Eto’o kadar, Deniz kadar koşturan, pozisyonlar kaçtıkça sinirlenen görmedim şahsen. Eto’o’yu kırdığınıza değmiş midir diye soruyorum şimdi? Umuyorum Eto’o bizi devre arasında bırakıp gitmez, yoksa bu milyonluk futbolcularla biz Avrupa’ya derken kümeye paraşütsüz düşeriz.
Yaza yaza yoruldum, siz yorulmadınız. İçeride hala ego savaşları mı devam ediyor? Sandro’nun kasaplığı karşısında yönetimimiz halen bir çözüm bulamamakta.
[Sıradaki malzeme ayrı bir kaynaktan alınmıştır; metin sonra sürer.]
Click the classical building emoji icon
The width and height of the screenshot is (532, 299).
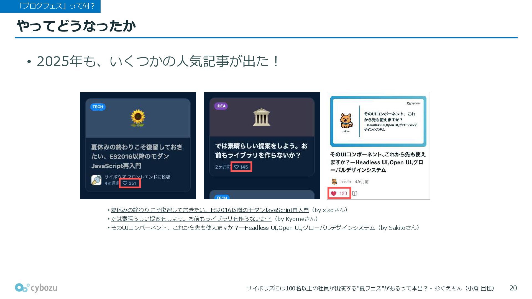(x=262, y=117)
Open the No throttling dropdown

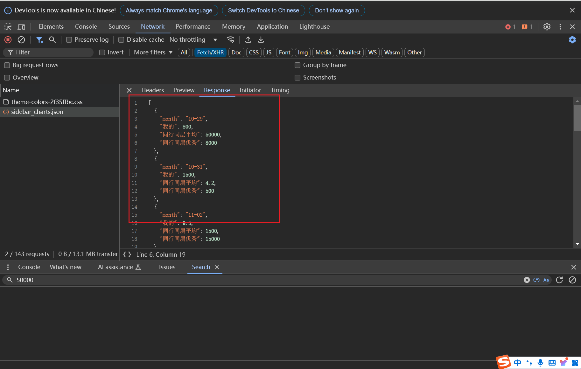[x=193, y=40]
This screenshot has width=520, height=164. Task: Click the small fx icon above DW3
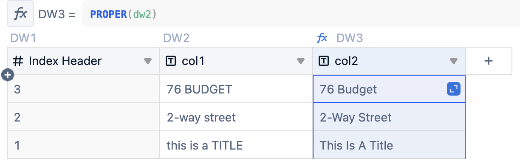point(322,38)
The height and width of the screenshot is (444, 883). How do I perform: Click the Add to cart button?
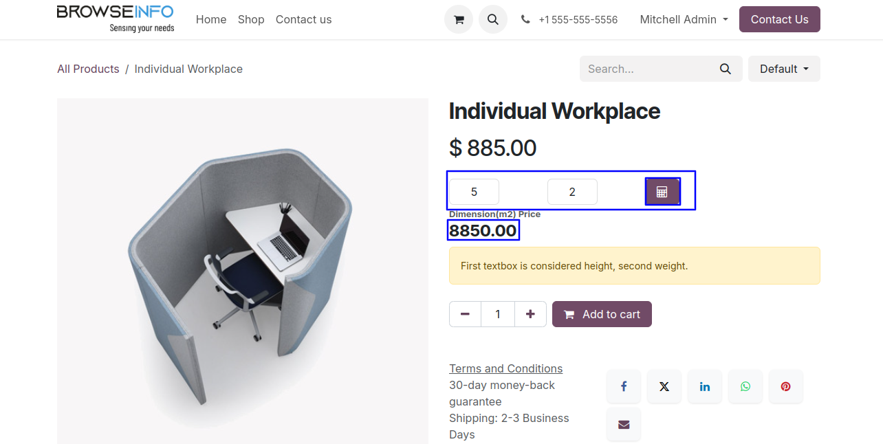coord(602,314)
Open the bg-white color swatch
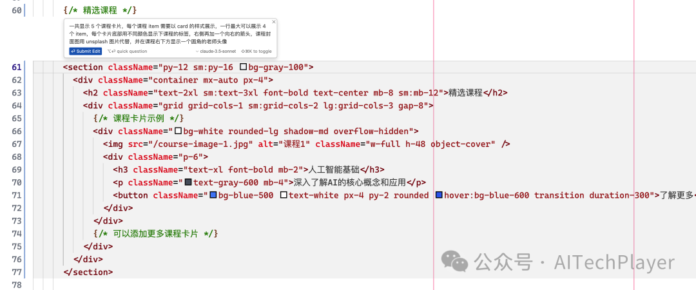 [x=179, y=131]
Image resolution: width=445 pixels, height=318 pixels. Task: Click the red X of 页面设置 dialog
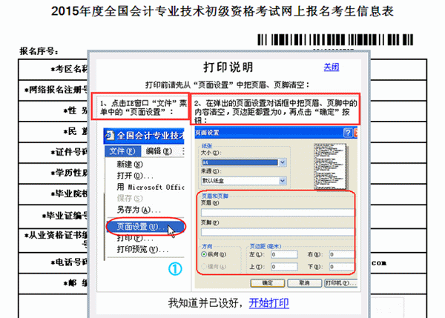357,132
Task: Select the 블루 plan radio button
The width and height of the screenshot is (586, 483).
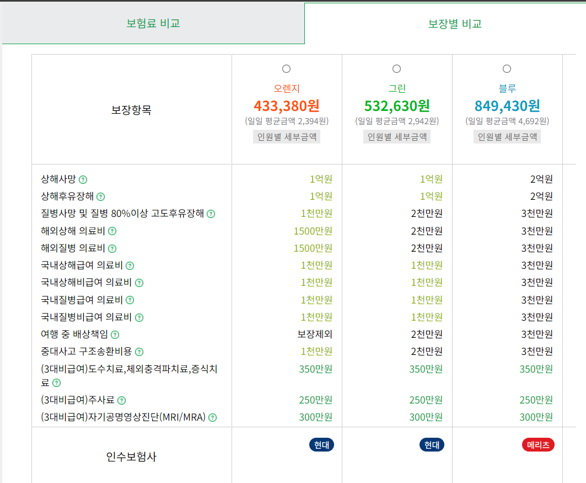Action: point(506,68)
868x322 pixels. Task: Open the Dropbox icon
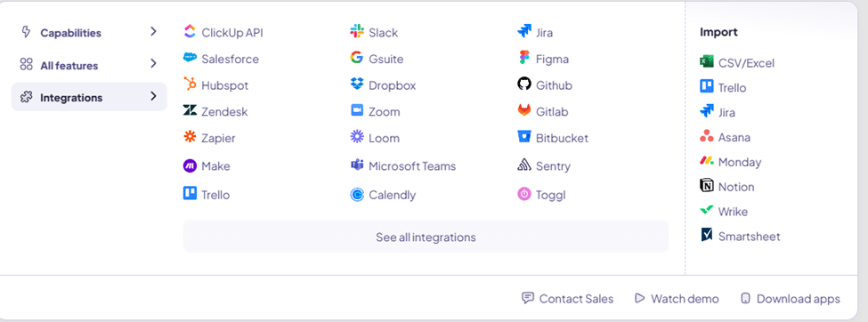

Artık takımda yaptırımlara gidilmelidir. Ya para cezası verilmeli ya da kadro dışı bırakılmalı artık. Fair play kurallarının da acilen Sandro’ya hatırlatılması gerekiyor.
Bizim futbolcular bu maçları babasının çiftliklerindeki gibi halı saha maçı olarak görüyorlar herhalde. Bu ne pervasızlıktır ya hu? Hiç mi utanmaz insan? Hiçbir zaman unutmayın ki top asla önünüze düşmeyecek. Ne kadar koşarsanız değil ne kadar inanırsanız galibiyet sizin olur. Galibiyet size gelmez, siz galibiyete koşarsınız; azim ve hırsla…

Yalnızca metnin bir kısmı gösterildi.